Submitted by Ken Wilson on Sat, 28 Jan '17 9.41am
Rating (out of 5)
Show details
Dan Haynes, Pete Richards
Running time

It’s 50 years since Simon and Garfunkel’s ‘Sound of Silence’ hit the British charts. The duo’s delirious blend of folk rock and profound pop has never been equalled. A slew of hits followed and produced a body of work that made their 1970 album Bridge Over Troubled Water an all-time bestseller.

Dan Haynes (as Simon) and Pete Richards (together known as Bookends) have great material from the get go. There’s a good balance between soundalike and own interpretation. Their rendition of that soaring anthemic hit ‘Troubled Water’ was described by one critic at last year as the bravest thing on Edinburgh fringe. The lads’ choirboy harmonies and stage presence make for a great approximation of Paul and Art (the duo split up in 1970); fans of the original won’t be disappointed. Between the early 1960s and 1970 Simon and Garfunkel produced a stunning catalogue of hits popular all over the world.

The duo’s story is told partly with footage on a large screen and by Don and Pete themselves. This Festival Theatre performance is, they tell us, the largest audience they have ever had but any nerves don’t show and although they look nothing like their heroes the vocal harmonies are spot on. Admittedly not all the songs match the soaring orchestral arrangements of the original late-60s songs, even when a string quartet plays backup. But it doesn’t matter, all those great numbers are here.

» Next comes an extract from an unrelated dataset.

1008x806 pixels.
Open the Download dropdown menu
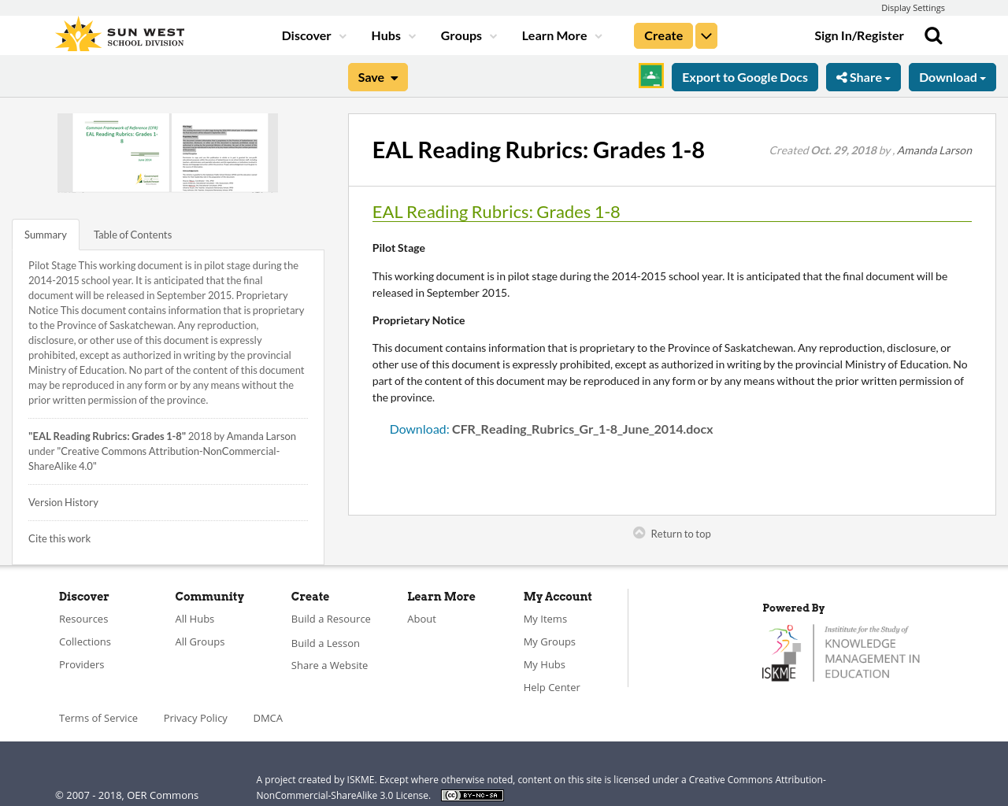click(x=951, y=76)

The scene-setting banter is pitched just right. The audience is told the famous story of how that anthem to homesick youth ‘Homeward Bound’ was allegedly written on the platform of a railway station in Widnes in the north of England. There’s ‘feeling groovy’ pop and passionate protest songs. The bedsit blues of ‘Sound of Silence’ and the beautifully rendered ‘The Boxer’ (once called the greatest song ever written) are all performed superbly well.

The idea of a protest song in the charts today seems ludicrous. But when Dan and Pete sing the ironic line ‘where are you Joe DiMaggio, a nation turns its lonely eyes to you’ it’s difficult not to think that, with America in the state it’s in, we need a few more protest songs.